Sir Richard Francis Burton’s Arabian Nights

Sir Richard Francis Burton has often been described in his own lifetime as ‘the most interesting figure of the 19th century’. Bold to a fault, Burton travelled to Mecca and  Medina, he entered the forbidden African city of Harrar, explored the African Great Lakes, and shocked his readers with his candid travel accounts, replete with details about the sexual customs of the peoples he encountered.

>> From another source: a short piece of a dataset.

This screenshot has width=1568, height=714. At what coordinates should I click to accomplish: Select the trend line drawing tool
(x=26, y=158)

Despite these adventures, Burton is probably best remembered for his translation of Alf Laylah Wa Laylah, commonly known as the Arabian Nights. These Arabic tales, cherished in Europe since the early 18th century, are often erotic in content, and in Burton’s unexpurgated translation they outraged Victorian England. Burton included numerous footnotes and a scholarly apparatus, offering a vivid picture of Arabian life, which set his translation apart from earlier English renderings. The work was first printed in 1885-1888 in a limited edition of 1,000 copies by the ‘Kama Shastra Society’, a bogus society founded by Burton and Forster Fitzgerald Arbuthnot to publish (semi-)erotic Arabic and Indian texts.

At the London International Book Fair (24-26 May) Forum Rare Books (the Netherlands) will exhibit a set of this first edition, which includes a 4-page autograph letter signed by Isabel Burton to “Mr Heath” concerning subscribers of the Arabian Nights who haven’t paid yet. Since it is “quite impossible for a lady to ask for money”, Ms Burton urges her correspondent “to write and ask those who have not paid, if they would mind sending by return of post a cheque for the whole ten guineas [the price for the first 10 volumes], or returning me the 1st Vol intact”.

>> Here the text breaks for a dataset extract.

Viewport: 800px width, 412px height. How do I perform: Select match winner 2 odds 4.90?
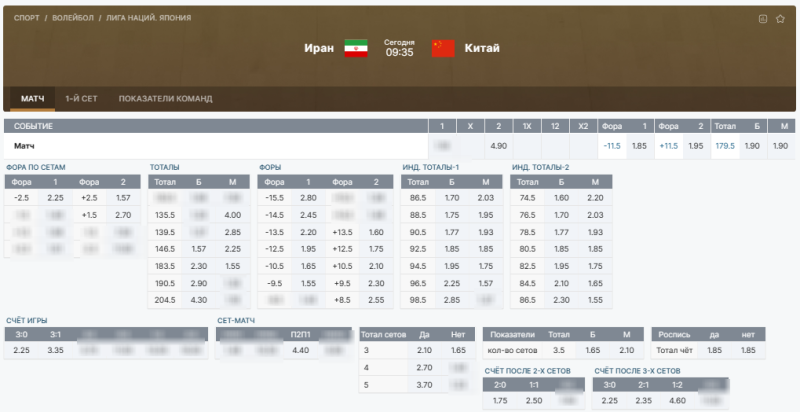[x=498, y=146]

Isabel Arundell, longing for a wild and roving life, married Burton in 1861. She acted as his agent, wrote a number of books on her own account, and was responsible for the financial success of the Arabian Nights. She was an unconventional and intelligent woman, editing many of her Burton’s works. Yet, as she writes in the present letter, she “was not allowed to read” her husband’s Arabian Nights.